Your output should be the lines from the one containing "You are a computer-use" through the last line below, both ends included, exactly as written and free of pictures.

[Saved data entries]
..........

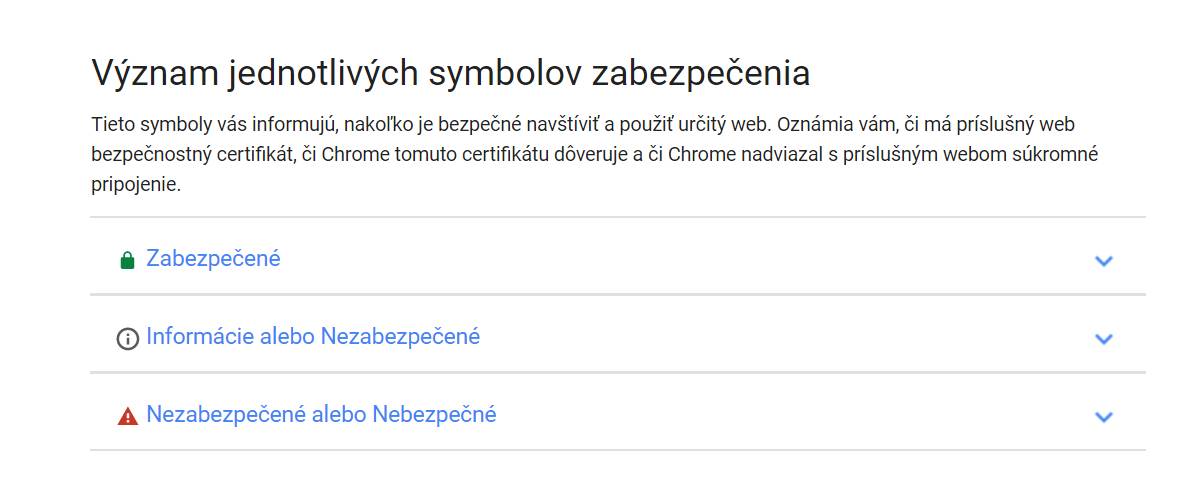Open the Nezabezpečené alebo Nebezpečné link

321,414
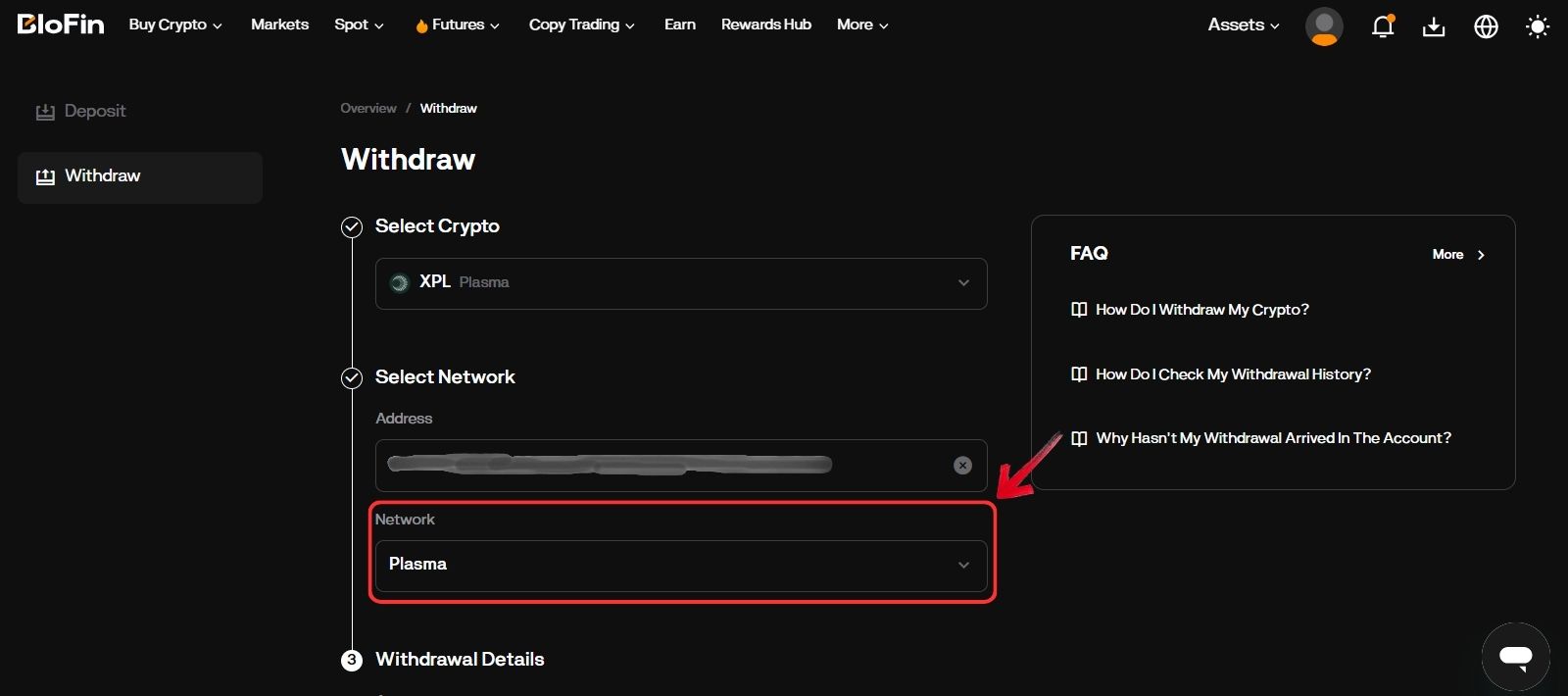Click the download app icon

coord(1433,26)
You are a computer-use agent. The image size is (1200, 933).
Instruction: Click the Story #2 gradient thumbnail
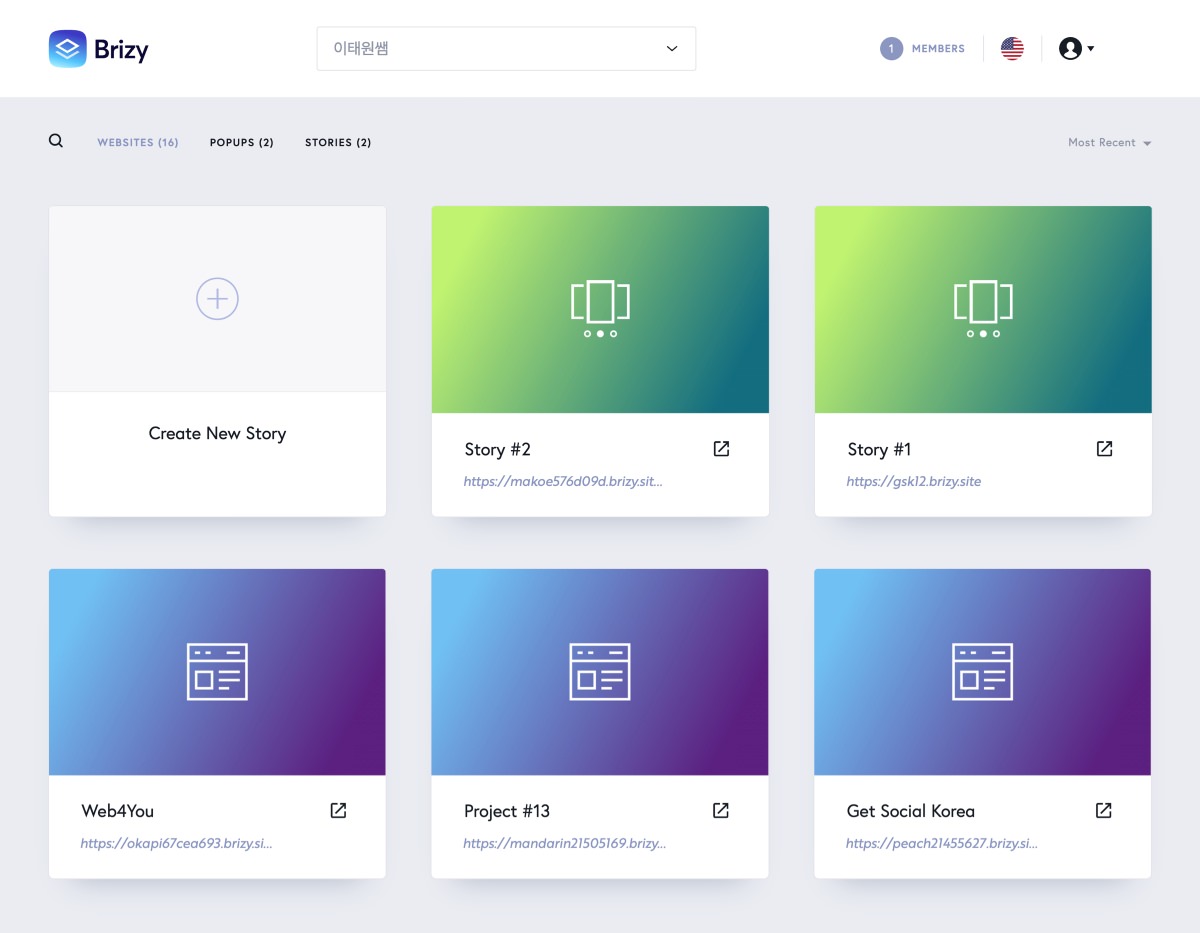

..........

> Finished exercise:
You are a computer-use agent. The image size is (1200, 933).
Instruction: Click the Story #2 gradient thumbnail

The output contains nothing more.